### Selected passage
Start

HBM Bandwidth
=============

This is a HBM bandwidth check design. Design contains 3 compute units of a kernel which has access to all HBM pseudo-channels (0:31). Host application allocate buffer into all HBM banks and run these 3 compute units concurrently and measure the overall bandwidth between Kernel and HBM Memory.


This is host application to test HBM interface bandwidth. Design
contains 3 compute units of Kernel. Each compute unit has full access to
all HBM memory (0 to 31). Host application allocate buffers into all 32
HBM Banks (16 Input buffers and 16 output buffers). Host application
runs all 3 compute units together and measures the overall HBM
bandwidth.

HBM is a high performance RAM interface for 3D-stacked DRAM. HBM can
provide very high bandwidth greater than **400 GB/s** with low power
consumption (20% as compared to GDDR5). These 32 memory resources
referenced as HBM [0:31] by v++ and these are accessed via 16 memory
controllers.

Host can allocate a buffer into specific HBM bank using
``CL_MEM_EXT_PTR_XILINX`` flag of buffer. ``cl_mem_ext_ptr`` object
needs to be used in cases where memory assignment is done by user
explicitly:

.. code:: cpp

   cl_mem_ext_ptr_t bufExt;
   bufExt.obj = host_pointer;
   bufExt.param = 0;
   bufExt.flags = n  | XCL_MEM_TOPOLOGY; 
   buffer_input = cl::Buffer(context, CL_MEM_READ_ONLY | CL_MEM_EXT_PTR_XILINX | CL_MEM_USE_HOST_PTR, size, &bufExt, &err));

HBM memory must be associated to respective kernel I/O ports using
``sp`` option. We need to add mapping between HBM memory and I/O ports
in krnl_vaddmul.cfg file

::

   [connectivity]
   sp=krnl_vaddmul_1.in1:HBM[0]
   sp=krnl_vaddmul_1.in2:HBM[1] 
   sp=krnl_vaddmul_1.out_add:HBM[2]
   sp=krnl_vaddmul_1.out_mul:HBM[3]

To see the benifit of HBM, user can look into the runtime logs and see
the overall throughput.

End

### What to do
1. Translate this sentence from the HBM bandwidth write-up into Spanish: "Host application runs all 3 compute units together and measures the overall HBM bandwidth."
2. Return the stretch of the HBM bandwidth write-up from "[connectivity]" through "the overall throughput.", copied word for word.
3. Take the HBM bandwidth write-up further, picking up right after its last sentence.

### Data supplied
Start

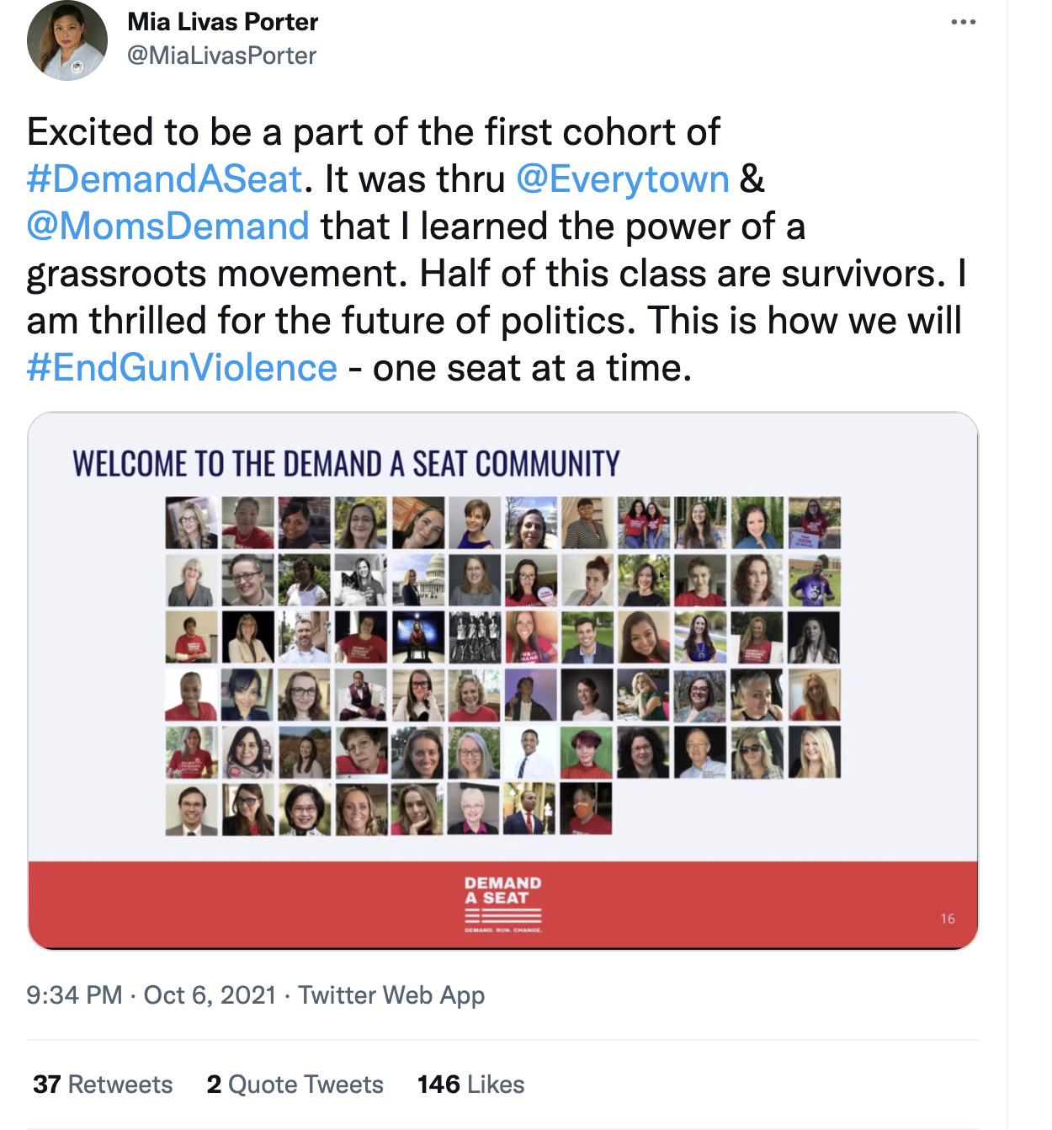Click the Twitter Web App source label

(393, 995)
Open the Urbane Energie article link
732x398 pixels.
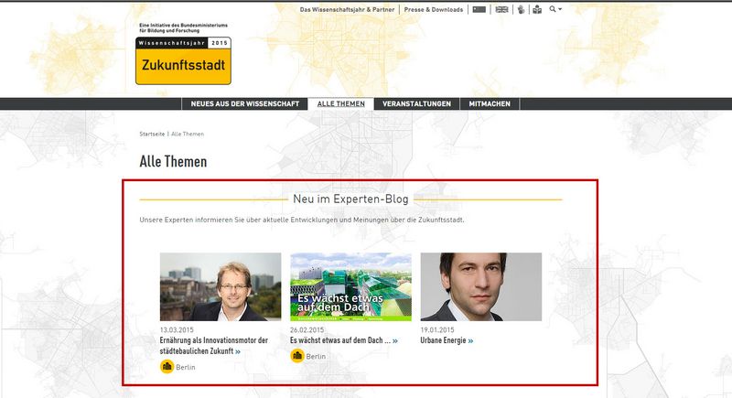[x=445, y=340]
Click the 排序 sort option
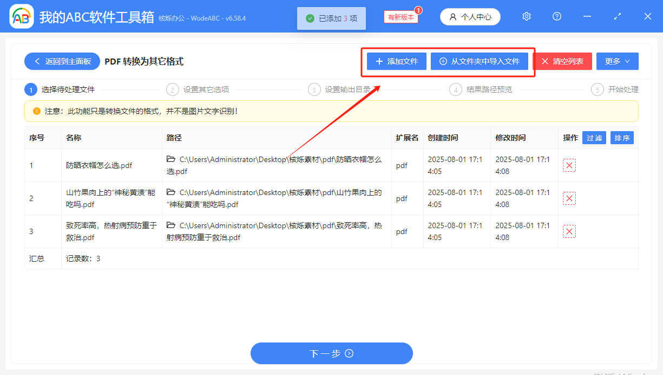663x375 pixels. point(622,137)
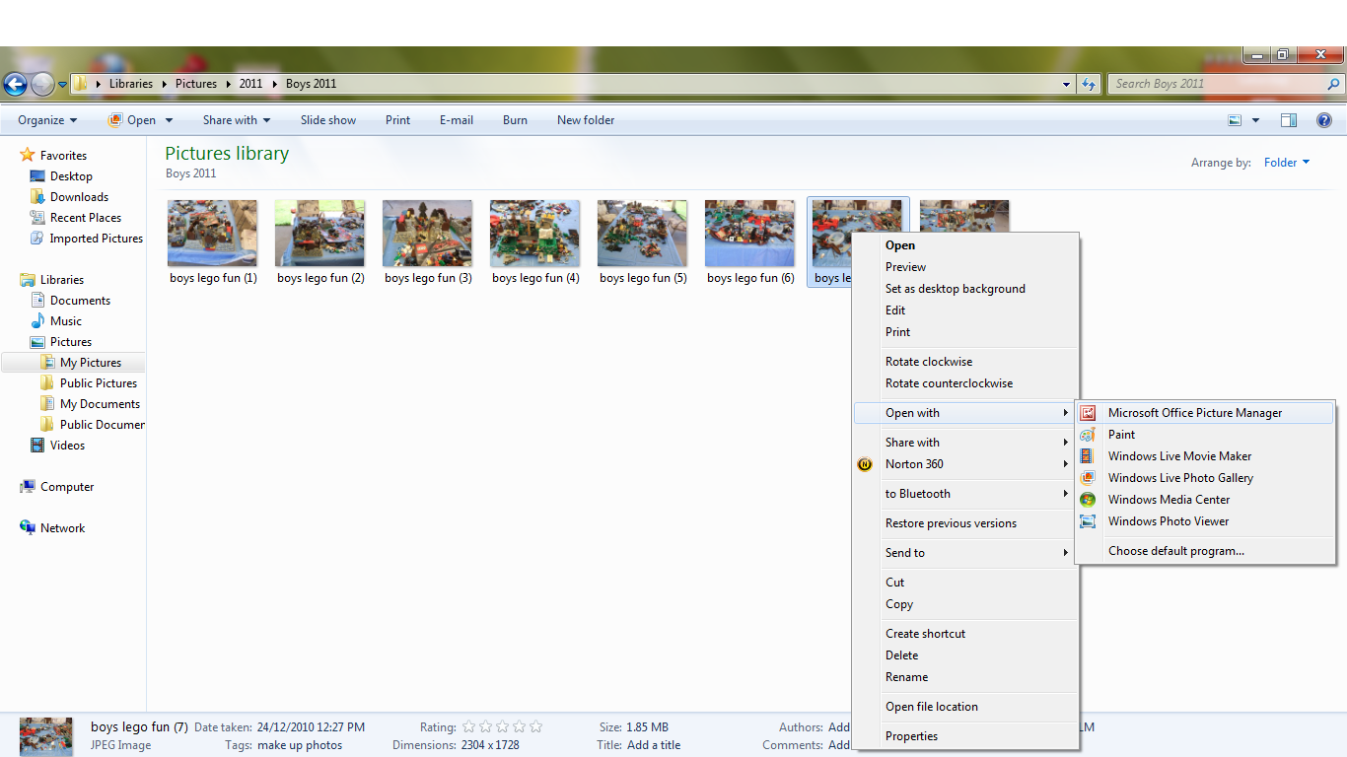
Task: Rate the photo with five stars
Action: coord(535,727)
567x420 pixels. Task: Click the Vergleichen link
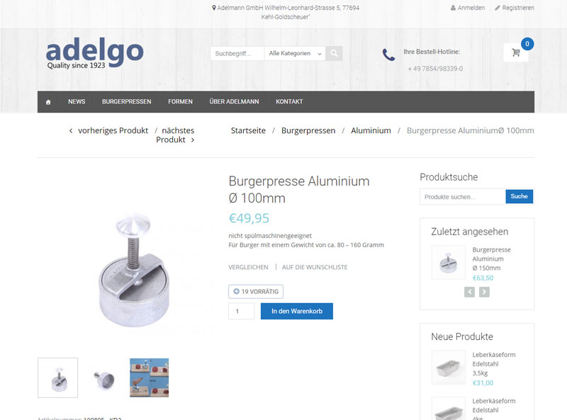(249, 267)
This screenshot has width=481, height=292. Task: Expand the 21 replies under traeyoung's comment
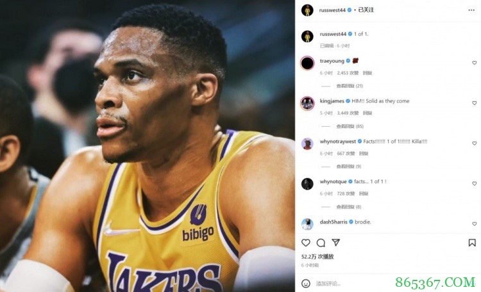(x=350, y=85)
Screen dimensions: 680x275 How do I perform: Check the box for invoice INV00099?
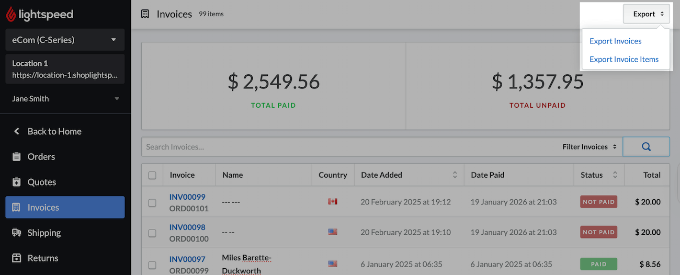coord(152,202)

End

### Outputs in order
1. La aplicación host ejecuta las 3 unidades de cómputo juntas y mide el ancho de banda total de HBM.

2.
[connectivity]
   sp=krnl_vaddmul_1.in1:HBM[0]
   sp=krnl_vaddmul_1.in2:HBM[1] 
   sp=krnl_vaddmul_1.out_add:HBM[2]
   sp=krnl_vaddmul_1.out_mul:HBM[3]

To see the benifit of HBM, user can look into the runtime logs and see
the overall throughput.

3.
::

   Loading: './build_dir.hw.xilinx_u50_xdma_201920_1/krnl_vaddmul.xclbin'
   Creating a kernel [krnl_vaddmul:{krnl_vaddmul_1}] for CU(1)
   Creating a kernel [krnl_vaddmul:{krnl_vaddmul_2}] for CU(2)
   Creating a kernel [krnl_vaddmul:{krnl_vaddmul_3}] for CU(3)
   THROUGHPUT = 158.3 GB/s
   TEST PASSED

By default we are going with 3 compute units of kernel as we have power
consumption limitation while targeting U50 platform. We have the design
support for 8 compute units of Kernel. To run the HBM Bandwidth with 8
compute units targeting U280 platform, user need to update
krnl_vaddmul.cfg and host.cpp files. Add the following lines in
krnl_vaddmul.cfg file

::

   sp=krnl_vaddmul_4.in1:HBM[12]
   sp=krnl_vaddmul_4.in2:HBM[13]
   sp=krnl_vaddmul_4.out_add:HBM[14]
   sp=krnl_vaddmul_4.out_mul:HBM[15]
   sp=krnl_vaddmul_5.in1:HBM[16]
   sp=krnl_vaddmul_5.in2:HBM[17]
   sp=krnl_vaddmul_5.out_add:HBM[18]
   sp=krnl_vaddmul_5.out_mul:HBM[19]
   sp=krnl_vaddmul_6.in1:HBM[20]
   sp=krnl_vaddmul_6.in2:HBM[21]
   sp=krnl_vaddmul_6.out_add:HBM[22]
   sp=krnl_vaddmul_6.out_mul:HBM[23]
   sp=krnl_vaddmul_7.in1:HBM[24]
   sp=krnl_vaddmul_7.in2:HBM[25] 
   sp=krnl_vaddmul_7.out_add:HBM[26]
   sp=krnl_vaddmul_7.out_mul:HBM[27]
   sp=krnl_vaddmul_8.in1:HBM[28]
   sp=krnl_vaddmul_8.in2:HBM[29] 
   sp=krnl_vaddmul_8.out_add:HBM[30]
   sp=krnl_vaddmul_8.out_mul:HBM[31]
   nk=krnl_vaddmul:8

In host.cpp file user need to change the #define NUM_KERNEL from 3 to 8

::

   #define NUM_KERNEL 8

User can see higher benifit of HBM when ran on U280 platform with 8
compute units of kernel. Below is the runtime log which shows overall
throughput greater than 400GBps

::

   Loading: './build_dir.hw.xilinx_u280_xdma_201920_1/krnl_vaddmul.xclbin'
   Creating a kernel [krnl_vaddmul:{krnl_vaddmul_1}] for CU(1)
   Creating a kernel [krnl_vaddmul:{krnl_vaddmul_2}] for CU(2)
   Creating a kernel [krnl_vaddmul:{krnl_vaddmul_3}] for CU(3)
   Creating a kernel [krnl_vaddmul:{krnl_vaddmul_4}] for CU(4)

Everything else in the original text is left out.